PROBLEM TO SOLVE: Repeat the following material word for word, beginning at the line that contains "Open the VIP会员 link" and stopping after the line that contains "I will coord(497,203).".

GIVEN DATA:
________

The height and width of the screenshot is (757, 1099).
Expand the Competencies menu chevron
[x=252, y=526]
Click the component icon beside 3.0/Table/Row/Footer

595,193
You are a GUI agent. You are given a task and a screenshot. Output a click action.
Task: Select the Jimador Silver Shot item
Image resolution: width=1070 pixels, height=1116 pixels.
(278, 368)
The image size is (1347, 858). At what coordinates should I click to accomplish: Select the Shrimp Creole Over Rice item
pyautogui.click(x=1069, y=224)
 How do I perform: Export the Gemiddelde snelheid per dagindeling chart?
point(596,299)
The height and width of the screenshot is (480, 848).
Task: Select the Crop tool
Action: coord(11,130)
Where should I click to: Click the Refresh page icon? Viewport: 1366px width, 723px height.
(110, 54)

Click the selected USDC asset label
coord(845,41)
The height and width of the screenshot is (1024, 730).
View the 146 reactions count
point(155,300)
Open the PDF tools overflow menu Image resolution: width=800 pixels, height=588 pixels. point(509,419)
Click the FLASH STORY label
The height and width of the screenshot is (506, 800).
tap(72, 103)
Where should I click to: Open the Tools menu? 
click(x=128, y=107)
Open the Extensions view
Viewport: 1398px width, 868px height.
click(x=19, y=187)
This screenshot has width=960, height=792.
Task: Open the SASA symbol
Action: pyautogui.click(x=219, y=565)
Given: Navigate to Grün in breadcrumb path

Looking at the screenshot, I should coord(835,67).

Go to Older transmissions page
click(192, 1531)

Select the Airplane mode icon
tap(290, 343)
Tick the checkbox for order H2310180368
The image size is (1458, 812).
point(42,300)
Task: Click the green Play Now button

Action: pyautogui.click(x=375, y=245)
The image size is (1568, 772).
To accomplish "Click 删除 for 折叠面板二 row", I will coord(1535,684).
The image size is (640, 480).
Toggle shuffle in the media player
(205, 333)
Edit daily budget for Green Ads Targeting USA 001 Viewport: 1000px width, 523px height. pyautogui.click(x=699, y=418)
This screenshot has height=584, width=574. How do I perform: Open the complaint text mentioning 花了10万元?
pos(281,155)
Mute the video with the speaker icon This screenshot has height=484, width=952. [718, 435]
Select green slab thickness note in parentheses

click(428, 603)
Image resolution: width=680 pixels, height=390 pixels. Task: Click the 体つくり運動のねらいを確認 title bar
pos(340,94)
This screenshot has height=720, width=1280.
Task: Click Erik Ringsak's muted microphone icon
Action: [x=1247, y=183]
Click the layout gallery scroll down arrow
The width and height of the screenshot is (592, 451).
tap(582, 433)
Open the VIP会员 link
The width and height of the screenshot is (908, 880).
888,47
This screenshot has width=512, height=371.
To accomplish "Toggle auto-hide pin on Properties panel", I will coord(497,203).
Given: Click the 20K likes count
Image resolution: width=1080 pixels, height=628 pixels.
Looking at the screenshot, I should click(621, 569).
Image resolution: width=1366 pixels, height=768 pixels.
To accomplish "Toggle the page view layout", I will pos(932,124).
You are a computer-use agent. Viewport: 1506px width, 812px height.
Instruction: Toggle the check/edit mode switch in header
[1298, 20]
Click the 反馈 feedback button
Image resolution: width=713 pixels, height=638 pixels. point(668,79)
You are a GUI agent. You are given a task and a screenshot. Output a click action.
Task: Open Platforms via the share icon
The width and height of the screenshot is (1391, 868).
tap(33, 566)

________

COMPLETE RESPONSE:
Open the VIP会员 link
The width and height of the screenshot is (908, 880).
888,47
This screenshot has width=512, height=371.
To accomplish "Toggle auto-hide pin on Properties panel", I will coord(497,203).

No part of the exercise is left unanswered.